Then, we transfer the “city” in city_period_diff from the character to factor and make a decreasing sequence by using reorder based on the pm2.5.

city_period_diff = 
  city_period_diff %>% 
  mutate(
    city = paste(
      toupper(substring(city, 1, 1)), 
      substring(city, 2), 
      sep = ""),
    city = fct_reorder(city, pm25, .desc = T),
    )

Now we will see how the distribution of daily PM25 AQI differ between time period 2019 Feb-Aprl and 2020 Feb~Aprl.

city_AQI_Distribution = tibble()

for (city_file in city_files) {

  path = str_c("30_cities_data/", city_file)
  city = strsplit(city_file, split = '-')[[1]][1]
  
  cityAir = read_csv(path) %>% 
    mutate(date = as.Date(date, "%Y/%m/%d")) %>%
    arrange(date)
  
  city_19 = cityAir %>% 
    filter(date %within% period_19) %>% 
    mutate(period = "2019Feb-Aprl",
           day = format(date,"%m-%d"),
           city = city) %>% 
    relocate(city, period, day)

## TASK INSTRUCTIONS
Does each statement below agree with the R code excerpt above? (a) The city factor is reordered by pm25 in descending order. (b) The file path in the loop begins with the folder "30_cities_data/". (c) The 2019 subset is given the period label "2020Feb-Aprl". Answer yes or no for each and quote the deciding words from the excerpt. The data that follow come from a different source than the excerpt.

## PROVIDED RECORDS
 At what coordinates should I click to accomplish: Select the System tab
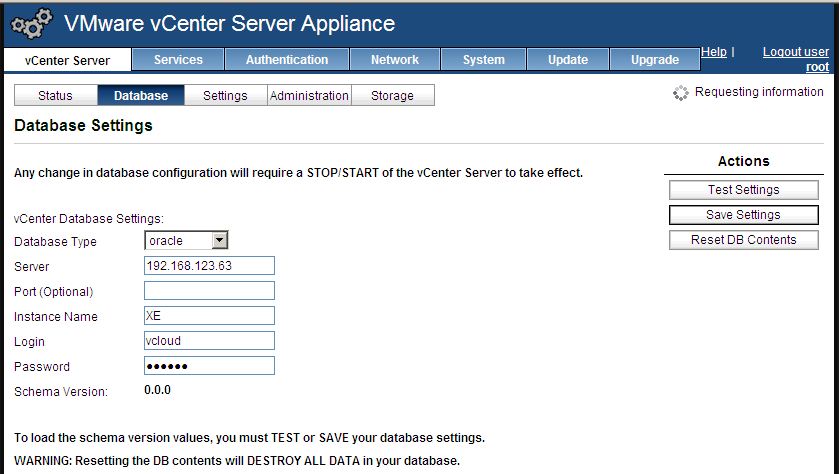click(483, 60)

...

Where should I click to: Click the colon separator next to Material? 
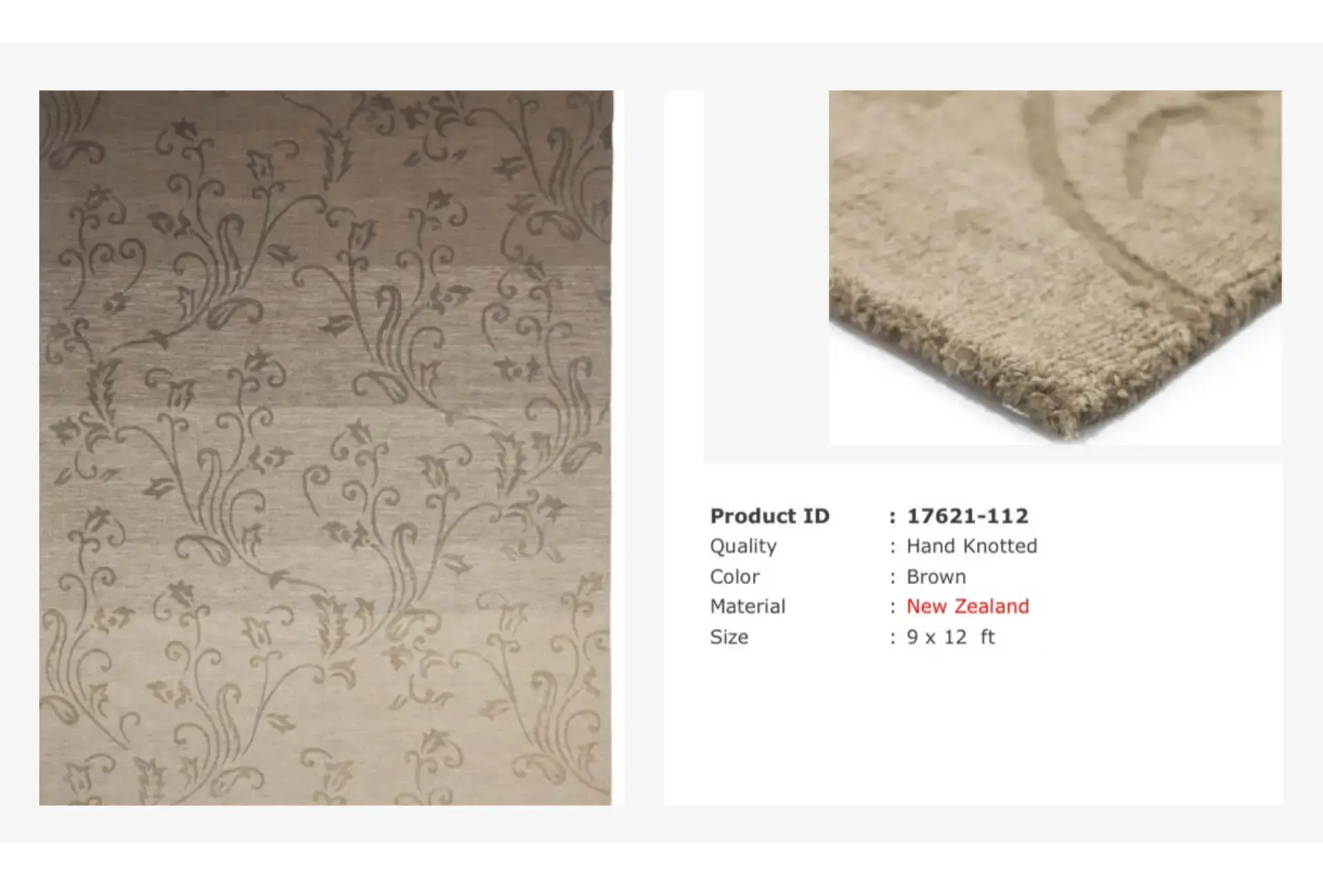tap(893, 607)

## ANSWER TO THIS TASK
(a) Yes: "city = fct_reorder(city, pm25, .desc = T)"
(b) Yes: "path = str_c("30_cities_data/", city_file)"
(c) No: "mutate(period = "2019Feb-Aprl","